— Instructions to follow —
Below are entries; copy exactly the lines from the one with "Given: Enable center text alignment" through the one with "The image size is (600, 480).", both included, and leave out the rest.

— Supplied material —
────────────────────

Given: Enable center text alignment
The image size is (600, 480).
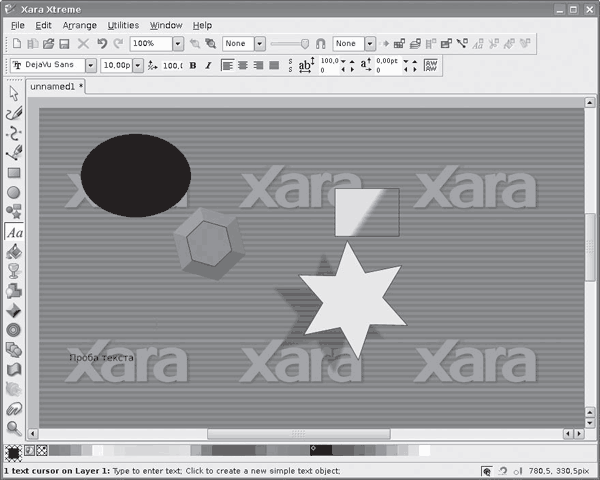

────────────────────

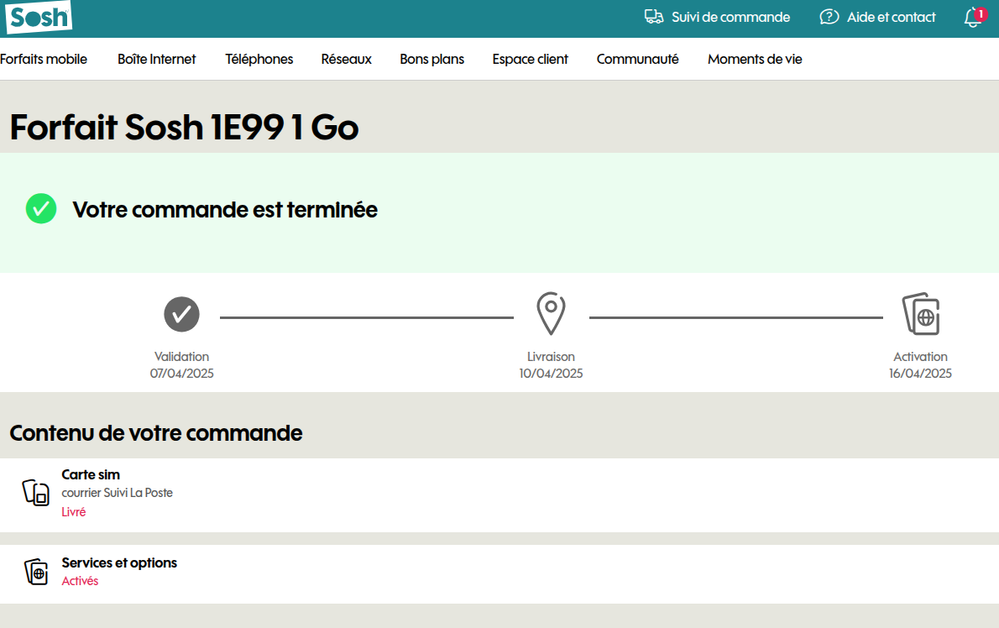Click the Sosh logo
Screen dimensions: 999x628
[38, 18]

────────────────────

— Response area —
Given: Enable center text alignment
The image size is (600, 480).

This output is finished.